Some people will think that it is not appropriate to share something very sensitive, private and important. Beloved one's death should be one of them. Death may not be able to be public. I think I agree with these kind of opinions at some points.
However, if you look back to the past, like before the 20th century, death used to be very public. Suppose someone in the village died, all neighbors would know it and shared the grief. People kept close watch on obituary notice of local newspapers so that they could show their sympathy for the recently deceased and his family. A community at that time was small enough to share all emotions.
Now, in the 21st century, people are so isolated. If you live in big cities such as Tokyo and Beijing, you may not be informed even your neighbor's death. So here is the question; how do you cultivate your sense of death? How do you know that we all people are mortal? How do you realize that our parents will die sooner than us?
I checked Scott Simon twitter(@nprscottsimon) and read some tweets about he and his mother. I was, well, crying reading some of them. Those tweets reminded me my grandfather's death last year. That was really shocking experience to me and made me think a lot about my life, my family, society, and all world.
To be an adult, I now think, people need to face death.

▶ Provided data
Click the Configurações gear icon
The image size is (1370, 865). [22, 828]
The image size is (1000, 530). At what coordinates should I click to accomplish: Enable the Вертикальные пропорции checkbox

▶ Directions
Carry on the personal essay about death becoming less public, which appears before the listing, starting right after its last sentence.

▶ Task output
More opportunities we have to visit the dying person, more possibilities we start to think about our lives seriously. I do not think that I will share my beloved one's death on SNS, but I cannot deny what Scott Simon tweeted solely because they are appropriate. There are always something you don't want to face, but you have to do in your life.
Quotes from Simon's tweets.
"Mother cries Help Me at 2;30. Been holding her like a baby since. She's asleep now. All I can do is hold on to her."
"I love holding my mother's hand. Haven't held it like this since I was 9. Why did I stop? I thought it unmanly? What crap."
"I just realized: she once had to let me go into the big wide world. Now I have to let her go the same way."
"My mother in ICU sees Kate&Will holding baby and tears:"Every baby boy is a little king to his parents." So I tear too. "
"Heart rate dropping. Heart dropping."
"The heavens over Chicago have opened and Patricia Lyons Simon Newman has stepped onstage."
"She will make the face of heave shine so fine that all the world will be in love with night."